*THE DATA*.
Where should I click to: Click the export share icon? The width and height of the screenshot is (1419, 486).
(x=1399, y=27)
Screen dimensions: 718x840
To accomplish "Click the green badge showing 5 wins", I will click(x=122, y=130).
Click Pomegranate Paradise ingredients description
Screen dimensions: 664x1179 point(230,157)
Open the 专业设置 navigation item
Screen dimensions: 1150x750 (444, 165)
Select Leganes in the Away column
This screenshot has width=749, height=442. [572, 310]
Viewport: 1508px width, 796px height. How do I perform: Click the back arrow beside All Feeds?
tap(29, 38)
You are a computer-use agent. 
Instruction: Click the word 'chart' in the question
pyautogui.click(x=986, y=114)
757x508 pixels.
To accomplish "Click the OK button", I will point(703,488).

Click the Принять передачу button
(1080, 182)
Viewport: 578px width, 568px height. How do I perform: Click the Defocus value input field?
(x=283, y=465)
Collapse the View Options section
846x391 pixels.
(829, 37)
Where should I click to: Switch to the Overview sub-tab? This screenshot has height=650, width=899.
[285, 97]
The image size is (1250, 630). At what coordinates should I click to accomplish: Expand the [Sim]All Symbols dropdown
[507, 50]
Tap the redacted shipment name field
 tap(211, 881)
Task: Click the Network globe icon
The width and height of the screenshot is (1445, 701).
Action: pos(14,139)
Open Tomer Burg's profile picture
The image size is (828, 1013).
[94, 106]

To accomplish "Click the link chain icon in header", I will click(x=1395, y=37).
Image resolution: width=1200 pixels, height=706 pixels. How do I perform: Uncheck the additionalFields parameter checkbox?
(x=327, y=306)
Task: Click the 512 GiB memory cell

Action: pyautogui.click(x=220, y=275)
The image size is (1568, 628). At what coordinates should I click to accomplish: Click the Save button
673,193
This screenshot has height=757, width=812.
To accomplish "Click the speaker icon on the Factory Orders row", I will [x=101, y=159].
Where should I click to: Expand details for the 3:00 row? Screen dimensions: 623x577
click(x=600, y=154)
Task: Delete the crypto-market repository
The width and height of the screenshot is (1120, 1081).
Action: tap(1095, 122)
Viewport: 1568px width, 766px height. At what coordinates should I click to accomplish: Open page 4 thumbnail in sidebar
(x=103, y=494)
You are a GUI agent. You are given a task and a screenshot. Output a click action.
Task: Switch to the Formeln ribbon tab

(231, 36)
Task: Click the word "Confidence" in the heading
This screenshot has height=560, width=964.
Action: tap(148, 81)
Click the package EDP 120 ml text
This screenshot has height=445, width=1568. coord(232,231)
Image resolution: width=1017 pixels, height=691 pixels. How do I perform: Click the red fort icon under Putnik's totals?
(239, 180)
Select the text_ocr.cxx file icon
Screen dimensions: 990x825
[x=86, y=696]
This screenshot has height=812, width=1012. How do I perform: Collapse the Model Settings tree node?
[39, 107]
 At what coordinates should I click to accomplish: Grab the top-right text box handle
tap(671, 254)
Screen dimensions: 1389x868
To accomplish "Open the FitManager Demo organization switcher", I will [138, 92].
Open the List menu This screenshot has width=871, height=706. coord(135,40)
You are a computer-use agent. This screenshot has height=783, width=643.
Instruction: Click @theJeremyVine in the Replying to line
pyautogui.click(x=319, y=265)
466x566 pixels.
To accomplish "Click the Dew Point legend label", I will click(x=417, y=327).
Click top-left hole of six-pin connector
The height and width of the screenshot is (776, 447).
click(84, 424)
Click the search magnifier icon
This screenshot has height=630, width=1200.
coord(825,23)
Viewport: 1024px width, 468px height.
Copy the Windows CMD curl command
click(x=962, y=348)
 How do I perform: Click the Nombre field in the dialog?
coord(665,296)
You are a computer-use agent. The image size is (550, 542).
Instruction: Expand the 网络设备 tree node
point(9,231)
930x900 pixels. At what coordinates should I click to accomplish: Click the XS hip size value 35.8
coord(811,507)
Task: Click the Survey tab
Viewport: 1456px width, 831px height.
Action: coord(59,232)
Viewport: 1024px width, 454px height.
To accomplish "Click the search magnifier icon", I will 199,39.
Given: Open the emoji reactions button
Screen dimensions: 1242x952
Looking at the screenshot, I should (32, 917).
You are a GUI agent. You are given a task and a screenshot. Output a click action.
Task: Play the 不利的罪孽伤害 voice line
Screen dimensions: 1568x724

*YOUR GOAL*.
Please set down the entire listing once more, exactly as it stands.

*RESULT FOR THIS EXERCISE*.
Where should I click to: Click the export share icon? The width and height of the screenshot is (1419, 486).
(x=1399, y=27)
Screen dimensions: 718x840
To accomplish "Click the green badge showing 5 wins", I will click(x=122, y=130).
Click Pomegranate Paradise ingredients description
Screen dimensions: 664x1179 point(230,157)
Open the 专业设置 navigation item
Screen dimensions: 1150x750 (444, 165)
Select Leganes in the Away column
This screenshot has width=749, height=442. [572, 310]
Viewport: 1508px width, 796px height. How do I perform: Click the back arrow beside All Feeds?
tap(29, 38)
You are a computer-use agent. 
Instruction: Click the word 'chart' in the question
pyautogui.click(x=986, y=114)
757x508 pixels.
To accomplish "Click the OK button", I will point(703,488).

Click the Принять передачу button
(1080, 182)
Viewport: 578px width, 568px height. How do I perform: Click the Defocus value input field?
(x=283, y=465)
Collapse the View Options section
846x391 pixels.
(829, 37)
Where should I click to: Switch to the Overview sub-tab? This screenshot has height=650, width=899.
[285, 97]
The image size is (1250, 630). At what coordinates should I click to accomplish: Expand the [Sim]All Symbols dropdown
[507, 50]
Tap the redacted shipment name field
 tap(211, 881)
Task: Click the Network globe icon
The width and height of the screenshot is (1445, 701).
Action: pos(14,139)
Open Tomer Burg's profile picture
The image size is (828, 1013).
[94, 106]

To accomplish "Click the link chain icon in header", I will click(x=1395, y=37).
Image resolution: width=1200 pixels, height=706 pixels. How do I perform: Uncheck the additionalFields parameter checkbox?
(x=327, y=306)
Task: Click the 512 GiB memory cell

Action: pyautogui.click(x=220, y=275)
The image size is (1568, 628). At what coordinates should I click to accomplish: Click the Save button
673,193
This screenshot has height=757, width=812.
To accomplish "Click the speaker icon on the Factory Orders row", I will [x=101, y=159].
Where should I click to: Expand details for the 3:00 row? Screen dimensions: 623x577
click(x=600, y=154)
Task: Delete the crypto-market repository
The width and height of the screenshot is (1120, 1081).
Action: tap(1095, 122)
Viewport: 1568px width, 766px height. At what coordinates should I click to accomplish: Open page 4 thumbnail in sidebar
(x=103, y=494)
You are a GUI agent. You are given a task and a screenshot. Output a click action.
Task: Switch to the Formeln ribbon tab

(231, 36)
Task: Click the word "Confidence" in the heading
This screenshot has height=560, width=964.
Action: tap(148, 81)
Click the package EDP 120 ml text
This screenshot has height=445, width=1568. coord(232,231)
Image resolution: width=1017 pixels, height=691 pixels. How do I perform: Click the red fort icon under Putnik's totals?
(239, 180)
Select the text_ocr.cxx file icon
Screen dimensions: 990x825
[x=86, y=696]
This screenshot has height=812, width=1012. How do I perform: Collapse the Model Settings tree node?
[39, 107]
 At what coordinates should I click to accomplish: Grab the top-right text box handle
tap(671, 254)
Screen dimensions: 1389x868
To accomplish "Open the FitManager Demo organization switcher", I will [138, 92].
Open the List menu This screenshot has width=871, height=706. coord(135,40)
You are a computer-use agent. This screenshot has height=783, width=643.
Instruction: Click @theJeremyVine in the Replying to line
pyautogui.click(x=319, y=265)
466x566 pixels.
To accomplish "Click the Dew Point legend label", I will click(x=417, y=327).
Click top-left hole of six-pin connector
The height and width of the screenshot is (776, 447).
click(84, 424)
Click the search magnifier icon
This screenshot has height=630, width=1200.
coord(825,23)
Viewport: 1024px width, 468px height.
Copy the Windows CMD curl command
click(x=962, y=348)
 How do I perform: Click the Nombre field in the dialog?
coord(665,296)
You are a computer-use agent. The image size is (550, 542).
Instruction: Expand the 网络设备 tree node
point(9,231)
930x900 pixels. At what coordinates should I click to accomplish: Click the XS hip size value 35.8
coord(811,507)
Task: Click the Survey tab
Viewport: 1456px width, 831px height.
Action: coord(59,232)
Viewport: 1024px width, 454px height.
To accomplish "Click the search magnifier icon", I will 199,39.
Given: Open the emoji reactions button
Screen dimensions: 1242x952
Looking at the screenshot, I should (32, 917).
You are a GUI agent. You are given a task and a screenshot. Output a click action.
Task: Play the 不利的罪孽伤害 voice line
Screen dimensions: 1568x724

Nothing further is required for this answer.